Dr. Sam Hess
Super-Resolution Microscopy:
Illuminating Biological Functions to Cure Disease
Thursday, September 12 at 7:00 pm
New methods of imaging individual molecules are providing exceptional insight into a variety of diseases. Resolution in microscopes is typically limited by diffraction, but in 2006, three new techniques were invented which could break these limitations allowing imaging of individual florescent molecules. Explore one of these techniques called FPALM developed by Dr. Sam Hess and see how he is using this method to take an unprecedented look at influenza, muscular dystrophy, and the immune system, and how imaging these at the molecular level may provide ways to fight disease and improve human health.

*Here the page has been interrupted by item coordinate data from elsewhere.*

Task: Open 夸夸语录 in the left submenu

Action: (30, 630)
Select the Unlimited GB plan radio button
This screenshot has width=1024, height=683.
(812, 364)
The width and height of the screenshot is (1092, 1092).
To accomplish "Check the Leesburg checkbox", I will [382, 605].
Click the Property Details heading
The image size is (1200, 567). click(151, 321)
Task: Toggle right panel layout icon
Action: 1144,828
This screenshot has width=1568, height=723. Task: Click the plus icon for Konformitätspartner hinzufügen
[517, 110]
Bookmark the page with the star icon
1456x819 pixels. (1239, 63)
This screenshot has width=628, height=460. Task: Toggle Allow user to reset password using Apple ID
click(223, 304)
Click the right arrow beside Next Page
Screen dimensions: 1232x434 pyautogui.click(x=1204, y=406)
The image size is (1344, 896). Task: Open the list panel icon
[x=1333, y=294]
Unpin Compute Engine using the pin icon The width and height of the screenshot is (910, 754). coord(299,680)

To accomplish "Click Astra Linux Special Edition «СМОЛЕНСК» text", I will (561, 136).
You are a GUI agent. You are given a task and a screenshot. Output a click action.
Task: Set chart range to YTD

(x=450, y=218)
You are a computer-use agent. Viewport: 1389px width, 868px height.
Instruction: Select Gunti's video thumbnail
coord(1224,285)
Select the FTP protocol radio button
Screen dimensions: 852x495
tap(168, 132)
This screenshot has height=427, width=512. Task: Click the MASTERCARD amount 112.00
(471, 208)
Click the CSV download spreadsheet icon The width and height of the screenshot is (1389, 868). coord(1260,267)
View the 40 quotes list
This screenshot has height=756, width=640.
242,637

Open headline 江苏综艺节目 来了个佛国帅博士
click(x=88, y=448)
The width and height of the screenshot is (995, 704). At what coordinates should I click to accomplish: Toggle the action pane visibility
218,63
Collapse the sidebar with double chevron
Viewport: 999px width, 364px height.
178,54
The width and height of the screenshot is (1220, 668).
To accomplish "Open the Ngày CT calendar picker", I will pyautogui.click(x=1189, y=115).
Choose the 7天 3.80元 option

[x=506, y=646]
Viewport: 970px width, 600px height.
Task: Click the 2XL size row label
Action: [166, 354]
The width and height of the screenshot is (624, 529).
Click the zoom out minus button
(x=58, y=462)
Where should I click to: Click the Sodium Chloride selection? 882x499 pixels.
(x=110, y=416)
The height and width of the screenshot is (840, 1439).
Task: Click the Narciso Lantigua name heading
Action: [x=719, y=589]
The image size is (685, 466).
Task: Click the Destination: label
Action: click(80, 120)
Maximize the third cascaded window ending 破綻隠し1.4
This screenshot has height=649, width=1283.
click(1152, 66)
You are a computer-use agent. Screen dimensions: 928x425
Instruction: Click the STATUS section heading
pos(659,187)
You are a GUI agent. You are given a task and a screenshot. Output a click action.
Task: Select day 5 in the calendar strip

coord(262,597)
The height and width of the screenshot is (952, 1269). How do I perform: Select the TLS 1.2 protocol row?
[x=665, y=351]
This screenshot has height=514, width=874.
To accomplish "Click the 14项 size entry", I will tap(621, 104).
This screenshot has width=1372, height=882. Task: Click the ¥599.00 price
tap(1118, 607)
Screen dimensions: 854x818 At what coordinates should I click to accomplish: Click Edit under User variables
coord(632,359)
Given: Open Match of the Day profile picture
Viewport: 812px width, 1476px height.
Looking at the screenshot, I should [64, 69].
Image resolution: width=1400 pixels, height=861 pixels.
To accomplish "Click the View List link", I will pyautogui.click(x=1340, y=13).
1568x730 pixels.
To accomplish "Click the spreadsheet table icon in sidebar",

Sam Hess is professor of physics in the Department of Physics and Astronomy at the University of Maine. After graduating from Old Town High School in 1991, Sam earned a B.S. from Yale University in 1995, and a Ph.D. from Cornell University in 2002. Sam explored biological membranes and viral infection during a postdoc at NIH. He published the method Fluorescence Photoactivation Localization Microscopy (FPALM), which was cited by Science as a “Top Ten Scientific Breakthrough of 2006,” as “Method of the Year” by Nature Methods in 2008, and in Nature Milestones in 2009.
The Science Lecture Series at Emera Astronomy Center will take place the second Thursday of each month and is a partnership project with the Maine Science Festival and will feature research from a variety of science disciplines from around our state and use the digital planetarium to visualize these discoveries in a new dramatic and immersive way.